The surprisingly lenient prison sentence given recently to Enron Corp. former Chief Financial Officer Andrew Fastow highlights the benefits of cooperating with federal criminal authorities. The coming sentencing of former Enron President Jeffrey Skilling is likely to demonstrate the dangers of fighting them.
Mr. Fastow’s six-year prison sentence came after the disgraced executive helped federal prosecutors nab others at Enron, including Mr. Skilling — who was convicted, along with former company chairman Kenneth Lay, on conspiracy and fraud charges this year. Mr. Fastow was one of the government’s main witnesses in that four-month trial.
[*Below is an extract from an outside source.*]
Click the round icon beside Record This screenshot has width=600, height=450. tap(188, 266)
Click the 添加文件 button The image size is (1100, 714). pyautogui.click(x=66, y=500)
Mr. Skilling, by contrast, fought the government with a defense effort that cost tens of millions of dollars. He has vowed to appeal his conviction on 19 counts and has asked the court to let him remain free pending his appeal. The 52-year-old Mr. Skilling is scheduled to be sentenced Monday by Judge Sim Lake and observers believe that he could get in the range of 20 years imprisonment. (Mr. Lay died several weeks after the trial of heart-related problems; this week his conviction was vacated, under established law that wipes away convictions for defendants who die before appeal.)
The likely discrepancy in prison terms for Messrs. Fastow and Skilling, widely considered to be two of the central figures of the Enron scandal, illustrates that there has never been a better time in the white-collar-crime world to rat on your colleagues.